Deeper Dive
My project was inspired by the deeply personal experience of my grandpa’s battle with prostate cancer. His stories about his lifelong work on perturbation theory in nuclear engineering, combined with my passion for computer science and AI, developed as a robotics captain and software lead for a FIRST Tech Challenge team, motivated me to explore preventative treatments for early cancer detection.

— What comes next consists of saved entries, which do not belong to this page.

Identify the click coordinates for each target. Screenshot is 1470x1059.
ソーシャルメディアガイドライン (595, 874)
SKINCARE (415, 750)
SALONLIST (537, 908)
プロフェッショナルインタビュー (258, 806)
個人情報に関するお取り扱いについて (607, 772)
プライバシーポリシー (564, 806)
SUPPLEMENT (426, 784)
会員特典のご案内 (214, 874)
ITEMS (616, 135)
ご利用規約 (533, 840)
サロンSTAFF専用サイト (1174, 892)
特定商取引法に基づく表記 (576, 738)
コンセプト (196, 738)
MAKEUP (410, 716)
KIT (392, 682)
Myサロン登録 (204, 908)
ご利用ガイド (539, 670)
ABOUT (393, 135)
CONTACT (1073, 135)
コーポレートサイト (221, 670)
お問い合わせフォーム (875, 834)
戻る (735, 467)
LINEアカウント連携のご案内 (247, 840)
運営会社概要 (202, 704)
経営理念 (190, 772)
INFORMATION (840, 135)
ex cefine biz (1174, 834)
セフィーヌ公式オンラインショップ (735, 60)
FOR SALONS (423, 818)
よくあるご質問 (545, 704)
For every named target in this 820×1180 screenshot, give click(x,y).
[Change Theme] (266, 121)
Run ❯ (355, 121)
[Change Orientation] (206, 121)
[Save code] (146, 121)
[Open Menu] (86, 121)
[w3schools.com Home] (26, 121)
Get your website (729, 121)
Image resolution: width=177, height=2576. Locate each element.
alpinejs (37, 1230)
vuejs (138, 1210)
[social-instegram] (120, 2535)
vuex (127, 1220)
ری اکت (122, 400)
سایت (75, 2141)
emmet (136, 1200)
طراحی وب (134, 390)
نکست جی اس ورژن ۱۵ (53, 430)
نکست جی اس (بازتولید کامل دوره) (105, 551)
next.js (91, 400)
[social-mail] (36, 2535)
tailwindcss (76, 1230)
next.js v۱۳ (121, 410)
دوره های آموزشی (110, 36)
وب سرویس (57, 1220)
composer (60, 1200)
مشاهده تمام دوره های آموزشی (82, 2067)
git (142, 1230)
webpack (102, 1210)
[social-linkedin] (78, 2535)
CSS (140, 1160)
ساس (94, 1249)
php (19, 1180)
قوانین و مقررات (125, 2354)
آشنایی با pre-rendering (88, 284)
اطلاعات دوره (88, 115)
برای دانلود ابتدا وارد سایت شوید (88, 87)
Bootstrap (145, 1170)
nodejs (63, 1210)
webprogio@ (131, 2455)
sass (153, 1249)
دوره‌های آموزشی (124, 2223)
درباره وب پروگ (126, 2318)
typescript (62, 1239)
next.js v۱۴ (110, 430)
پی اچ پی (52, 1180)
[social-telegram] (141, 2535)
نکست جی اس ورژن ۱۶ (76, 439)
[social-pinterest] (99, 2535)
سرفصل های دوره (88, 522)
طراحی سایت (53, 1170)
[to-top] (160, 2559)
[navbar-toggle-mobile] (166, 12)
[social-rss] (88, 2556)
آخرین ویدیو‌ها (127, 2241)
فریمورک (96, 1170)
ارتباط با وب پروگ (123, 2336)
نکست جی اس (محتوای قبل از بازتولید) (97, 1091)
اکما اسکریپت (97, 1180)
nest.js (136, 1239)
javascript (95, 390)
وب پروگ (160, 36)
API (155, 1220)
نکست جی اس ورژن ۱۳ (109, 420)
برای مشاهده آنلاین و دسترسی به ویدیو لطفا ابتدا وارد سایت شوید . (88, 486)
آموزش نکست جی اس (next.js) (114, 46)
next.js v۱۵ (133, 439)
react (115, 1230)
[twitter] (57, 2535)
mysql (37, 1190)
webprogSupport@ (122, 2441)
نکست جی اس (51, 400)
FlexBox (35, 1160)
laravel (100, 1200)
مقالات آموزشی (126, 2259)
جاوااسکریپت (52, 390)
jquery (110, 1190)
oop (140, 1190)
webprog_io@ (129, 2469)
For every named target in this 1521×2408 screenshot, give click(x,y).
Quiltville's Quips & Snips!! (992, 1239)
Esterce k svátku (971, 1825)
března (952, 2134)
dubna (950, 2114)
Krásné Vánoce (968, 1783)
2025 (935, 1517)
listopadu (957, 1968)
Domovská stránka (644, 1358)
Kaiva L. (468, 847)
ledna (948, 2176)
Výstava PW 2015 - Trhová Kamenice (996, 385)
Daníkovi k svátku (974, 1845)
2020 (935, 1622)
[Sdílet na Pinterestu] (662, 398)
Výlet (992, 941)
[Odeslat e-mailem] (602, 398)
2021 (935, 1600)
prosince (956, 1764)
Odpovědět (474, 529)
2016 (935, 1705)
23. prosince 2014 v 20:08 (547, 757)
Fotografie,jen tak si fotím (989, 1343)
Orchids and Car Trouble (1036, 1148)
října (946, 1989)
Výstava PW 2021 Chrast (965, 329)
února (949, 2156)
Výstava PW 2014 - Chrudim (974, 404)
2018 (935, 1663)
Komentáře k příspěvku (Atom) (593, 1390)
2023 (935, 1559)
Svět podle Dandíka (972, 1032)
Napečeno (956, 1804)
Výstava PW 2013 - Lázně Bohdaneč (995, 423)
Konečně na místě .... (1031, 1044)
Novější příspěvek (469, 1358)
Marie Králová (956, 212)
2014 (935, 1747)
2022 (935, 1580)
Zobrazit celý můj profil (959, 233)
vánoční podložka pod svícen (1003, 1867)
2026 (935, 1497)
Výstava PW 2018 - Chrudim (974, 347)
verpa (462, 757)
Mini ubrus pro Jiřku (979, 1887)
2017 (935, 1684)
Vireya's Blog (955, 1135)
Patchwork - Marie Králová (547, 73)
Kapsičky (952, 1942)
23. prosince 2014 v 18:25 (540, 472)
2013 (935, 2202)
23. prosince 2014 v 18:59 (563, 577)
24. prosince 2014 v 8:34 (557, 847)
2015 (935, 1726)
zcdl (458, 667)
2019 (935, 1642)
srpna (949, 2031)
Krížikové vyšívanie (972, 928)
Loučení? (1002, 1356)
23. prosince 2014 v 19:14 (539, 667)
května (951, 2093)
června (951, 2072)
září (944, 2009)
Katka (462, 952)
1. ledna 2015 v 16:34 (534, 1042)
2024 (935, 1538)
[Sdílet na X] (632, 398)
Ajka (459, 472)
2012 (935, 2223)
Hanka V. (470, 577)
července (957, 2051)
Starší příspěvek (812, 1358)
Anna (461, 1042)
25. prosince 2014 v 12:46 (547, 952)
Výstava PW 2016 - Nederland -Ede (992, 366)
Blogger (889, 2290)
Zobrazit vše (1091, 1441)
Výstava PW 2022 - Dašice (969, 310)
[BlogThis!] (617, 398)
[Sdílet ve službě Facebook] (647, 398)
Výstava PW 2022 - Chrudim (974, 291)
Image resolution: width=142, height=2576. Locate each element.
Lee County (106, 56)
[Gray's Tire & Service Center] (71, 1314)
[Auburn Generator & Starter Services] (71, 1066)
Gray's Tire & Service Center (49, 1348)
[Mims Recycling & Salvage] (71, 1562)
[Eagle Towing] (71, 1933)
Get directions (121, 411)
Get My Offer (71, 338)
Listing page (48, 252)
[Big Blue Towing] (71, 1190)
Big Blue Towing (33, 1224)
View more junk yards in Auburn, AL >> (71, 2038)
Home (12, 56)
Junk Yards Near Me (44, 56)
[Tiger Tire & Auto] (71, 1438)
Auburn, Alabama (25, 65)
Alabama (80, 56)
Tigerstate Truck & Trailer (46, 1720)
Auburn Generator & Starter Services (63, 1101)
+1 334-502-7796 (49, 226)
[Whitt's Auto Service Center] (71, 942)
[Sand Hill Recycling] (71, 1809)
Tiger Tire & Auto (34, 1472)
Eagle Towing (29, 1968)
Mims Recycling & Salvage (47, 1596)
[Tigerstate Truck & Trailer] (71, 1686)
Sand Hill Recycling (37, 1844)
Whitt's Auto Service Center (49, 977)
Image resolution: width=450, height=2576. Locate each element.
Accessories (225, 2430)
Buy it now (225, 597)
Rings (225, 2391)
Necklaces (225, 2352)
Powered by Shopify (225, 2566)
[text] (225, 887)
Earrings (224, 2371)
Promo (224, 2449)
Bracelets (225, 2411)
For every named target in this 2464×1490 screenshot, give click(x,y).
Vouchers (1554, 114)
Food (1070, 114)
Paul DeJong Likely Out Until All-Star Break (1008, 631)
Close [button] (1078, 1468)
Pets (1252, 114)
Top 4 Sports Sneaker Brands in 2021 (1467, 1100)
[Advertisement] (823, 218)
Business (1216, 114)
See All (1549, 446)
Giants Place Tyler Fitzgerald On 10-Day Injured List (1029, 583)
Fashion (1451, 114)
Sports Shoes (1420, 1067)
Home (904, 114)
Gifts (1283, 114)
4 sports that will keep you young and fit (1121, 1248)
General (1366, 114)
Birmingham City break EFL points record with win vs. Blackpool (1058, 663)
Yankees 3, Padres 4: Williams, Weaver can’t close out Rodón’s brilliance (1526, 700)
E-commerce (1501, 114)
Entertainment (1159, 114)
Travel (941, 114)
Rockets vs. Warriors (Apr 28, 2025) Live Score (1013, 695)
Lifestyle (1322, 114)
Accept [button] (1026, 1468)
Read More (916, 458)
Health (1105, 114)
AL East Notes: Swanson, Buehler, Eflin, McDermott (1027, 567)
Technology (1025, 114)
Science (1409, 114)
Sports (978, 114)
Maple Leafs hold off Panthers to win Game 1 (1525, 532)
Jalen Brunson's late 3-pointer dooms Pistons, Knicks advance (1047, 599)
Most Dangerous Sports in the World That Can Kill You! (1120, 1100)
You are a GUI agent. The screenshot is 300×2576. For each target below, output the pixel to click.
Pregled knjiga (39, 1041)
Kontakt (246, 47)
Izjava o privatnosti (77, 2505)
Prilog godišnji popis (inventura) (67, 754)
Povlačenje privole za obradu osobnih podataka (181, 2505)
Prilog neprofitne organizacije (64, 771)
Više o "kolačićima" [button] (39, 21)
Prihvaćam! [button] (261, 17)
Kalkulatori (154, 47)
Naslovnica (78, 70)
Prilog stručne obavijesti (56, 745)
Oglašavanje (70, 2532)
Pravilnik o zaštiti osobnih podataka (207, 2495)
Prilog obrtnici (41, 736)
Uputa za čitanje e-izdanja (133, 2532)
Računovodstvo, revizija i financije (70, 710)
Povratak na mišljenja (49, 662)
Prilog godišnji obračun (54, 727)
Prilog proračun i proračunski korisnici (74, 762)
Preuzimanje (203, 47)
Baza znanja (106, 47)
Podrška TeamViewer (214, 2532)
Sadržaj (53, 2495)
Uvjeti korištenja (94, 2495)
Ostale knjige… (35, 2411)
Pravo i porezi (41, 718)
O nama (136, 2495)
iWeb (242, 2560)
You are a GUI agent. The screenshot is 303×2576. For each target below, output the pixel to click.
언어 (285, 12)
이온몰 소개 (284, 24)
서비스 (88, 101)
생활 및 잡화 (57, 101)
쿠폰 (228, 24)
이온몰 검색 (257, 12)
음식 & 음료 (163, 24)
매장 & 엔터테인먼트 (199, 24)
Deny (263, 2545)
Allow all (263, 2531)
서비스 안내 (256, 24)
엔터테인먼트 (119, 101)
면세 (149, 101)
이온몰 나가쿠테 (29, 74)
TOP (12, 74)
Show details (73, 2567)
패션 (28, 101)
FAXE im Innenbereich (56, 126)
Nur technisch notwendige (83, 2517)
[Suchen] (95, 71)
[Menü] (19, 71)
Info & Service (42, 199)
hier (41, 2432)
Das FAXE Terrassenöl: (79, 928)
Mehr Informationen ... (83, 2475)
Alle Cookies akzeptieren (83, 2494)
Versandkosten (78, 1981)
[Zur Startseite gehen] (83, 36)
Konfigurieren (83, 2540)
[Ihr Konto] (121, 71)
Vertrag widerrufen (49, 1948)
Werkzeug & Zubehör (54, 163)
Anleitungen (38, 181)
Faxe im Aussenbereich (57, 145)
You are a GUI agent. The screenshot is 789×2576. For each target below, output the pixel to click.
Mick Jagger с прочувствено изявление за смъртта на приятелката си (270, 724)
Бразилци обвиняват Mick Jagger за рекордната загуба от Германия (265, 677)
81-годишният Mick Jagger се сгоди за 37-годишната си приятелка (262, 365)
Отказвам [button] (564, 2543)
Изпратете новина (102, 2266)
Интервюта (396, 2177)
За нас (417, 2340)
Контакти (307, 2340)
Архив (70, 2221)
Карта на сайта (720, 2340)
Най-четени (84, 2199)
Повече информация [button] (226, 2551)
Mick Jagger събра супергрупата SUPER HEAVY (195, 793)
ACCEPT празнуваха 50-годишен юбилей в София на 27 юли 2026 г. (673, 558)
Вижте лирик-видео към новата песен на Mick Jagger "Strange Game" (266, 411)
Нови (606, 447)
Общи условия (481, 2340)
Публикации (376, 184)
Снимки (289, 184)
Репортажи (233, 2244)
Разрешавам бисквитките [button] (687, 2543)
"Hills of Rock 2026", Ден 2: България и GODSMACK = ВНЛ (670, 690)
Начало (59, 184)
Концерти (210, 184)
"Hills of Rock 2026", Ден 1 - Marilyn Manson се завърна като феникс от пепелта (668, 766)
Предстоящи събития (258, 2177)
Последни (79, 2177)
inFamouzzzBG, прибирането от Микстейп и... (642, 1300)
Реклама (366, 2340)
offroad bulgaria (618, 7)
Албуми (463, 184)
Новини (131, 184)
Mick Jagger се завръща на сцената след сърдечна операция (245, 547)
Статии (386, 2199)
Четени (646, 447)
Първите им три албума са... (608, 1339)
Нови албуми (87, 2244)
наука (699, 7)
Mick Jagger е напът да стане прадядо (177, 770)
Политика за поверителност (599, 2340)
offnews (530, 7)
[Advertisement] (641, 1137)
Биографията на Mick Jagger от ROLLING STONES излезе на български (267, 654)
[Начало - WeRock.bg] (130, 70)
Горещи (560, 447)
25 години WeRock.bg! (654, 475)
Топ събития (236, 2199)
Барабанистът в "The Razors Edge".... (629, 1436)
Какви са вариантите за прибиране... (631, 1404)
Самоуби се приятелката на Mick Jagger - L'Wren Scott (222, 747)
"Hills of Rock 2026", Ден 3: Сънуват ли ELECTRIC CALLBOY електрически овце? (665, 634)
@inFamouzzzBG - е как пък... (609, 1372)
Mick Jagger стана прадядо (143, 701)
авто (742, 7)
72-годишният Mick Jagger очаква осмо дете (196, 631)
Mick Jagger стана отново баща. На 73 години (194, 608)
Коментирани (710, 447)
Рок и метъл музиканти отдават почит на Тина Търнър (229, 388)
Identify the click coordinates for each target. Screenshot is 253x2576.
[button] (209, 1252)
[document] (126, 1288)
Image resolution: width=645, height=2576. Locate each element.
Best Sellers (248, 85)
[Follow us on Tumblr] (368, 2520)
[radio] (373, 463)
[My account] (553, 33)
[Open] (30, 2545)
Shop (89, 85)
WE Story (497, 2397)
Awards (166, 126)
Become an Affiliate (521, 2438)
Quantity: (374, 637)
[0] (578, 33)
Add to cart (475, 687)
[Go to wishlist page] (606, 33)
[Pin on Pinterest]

Unlike existing models that rely on population-level trends, my framework, MLPA, incorporates patient-specific variables such as gene expression profiles, BMI, and age to generate individualized cancer progression simulations. In validation against bioluminescent imaging data from leukemic mice, MLPA achieved an R² value of 0.93, with predictions falling within a 95% confidence interval of observed outcomes. However, MLPA doesn’t just predict cancer. It traces its path. Through generating iterative spatial transcriptomic data, it outperforms traditional AI models by offering detailed insights, as clinical professionals can see the simulated growth of cancer at different time points instead of just receiving a single, static number.
The MLPA framework has the potential to improve quality of life for cancer patients across multiple stages of the disease. In clinical settings, it can analyze biopsy and genomic data after screening to simulate treatment outcomes, helping oncologists select therapies tailored to each patient’s profile. For pharmaceutical research, MLPA can serve as a platform for virtual trials, modeling the effects of chemotherapy drugs on virtual patients before costly and time-intensive clinical studies. It can also assist with post-surgical recovery by predicting patient trajectories based on biomarker trends and imaging data, enabling clinicians to intervene early when complications are likely.